Толькоa posteriori,после знакомства с более поздней пьесой, можно понять, почему имя «Протей» так важно для Шекспира, что он закрепляет его за своим первым миметическим персонажем. Протей превращается во второго Валентина, именно миметическое желание делает его «протеистичным». Мы поймем это, если только рассмотрим «Двух веронцев» и «Сон в летнюю ночь» с точки зрения общего для них миметического желания и неравномерного развития миметической темы. Имя «Протей» было бы более уместно не в первой, а во второй комедии, но Шекспир, видимо, не хотел употреблять его дважды. Присутствие этого имени в первом произведении позволяет проследить, как ранний Шекспир открывал для себя преобразующую силу миметического желания и пытался ее драматургически воплотить. Мотив связи между желанием и монструозной метаморфозой пройдет сквозь все драматургическое творчество Шекспира, станет одним из сквозных в его театре. Наиболее впечатляюще он заявит о себе в «Троиле и Крессиде», самой миметичной из его пьес, где миметическая любовь главных героев оборачивается куда более тяжелыми нравственными последствиями, чем «миметические игры» в ранних комедиях.
В трагедиях сверхъестественный мир населен зловещими духами. Нетрудно показать, что все они, прямо или опосредованно, «вызываются» миметическим кризисом, который сопровождают галлюцинации. Именно так появляется призрак Цезаря в «Юлии Цезаре», отцовская тень в «Гамлете», ведьмы и прочие темные силы в «Макбете».

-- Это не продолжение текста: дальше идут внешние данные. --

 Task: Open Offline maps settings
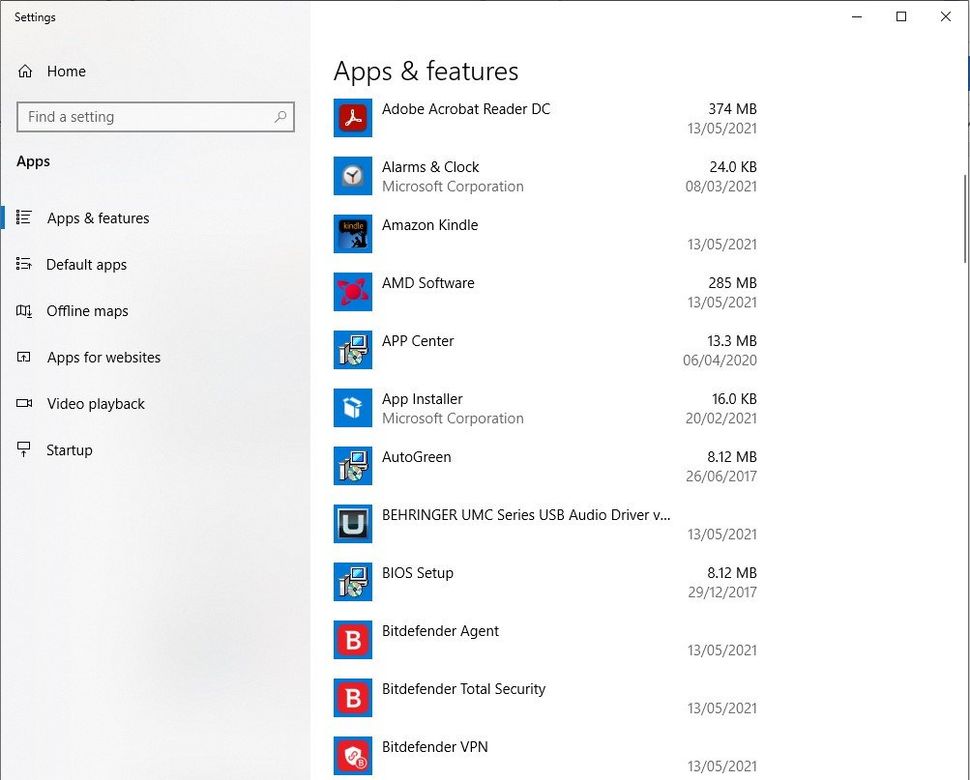(x=88, y=311)
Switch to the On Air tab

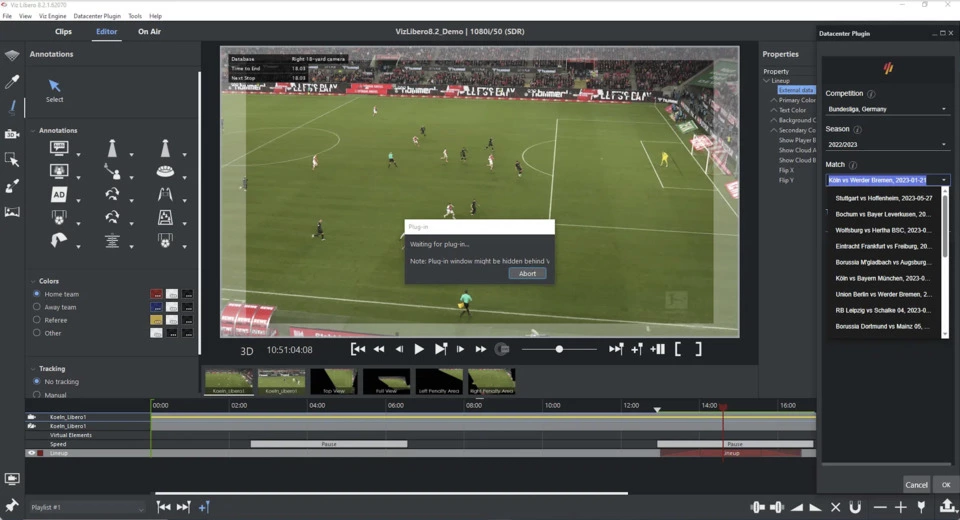[x=149, y=32]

То же можно сказать и о Калибане в «Буре». Я убежден, что имя этого монстра вполне могло быть подсказано описаниями каннибалов в известном эссе Монтеня{50}, тем более, что в пьесе можно расслышать и другие переклички с этим французским мыслителем, но значимость этой фигуры, на мой взгляд, не сводится к литературным влияниям. Калибан в наименьшей степени может рассматриваться как символ презрения к «диким народам». Я вижу в нем скорее своего рода собирательный образ всех миметических чудищ шекспировского театра (см. главу 38).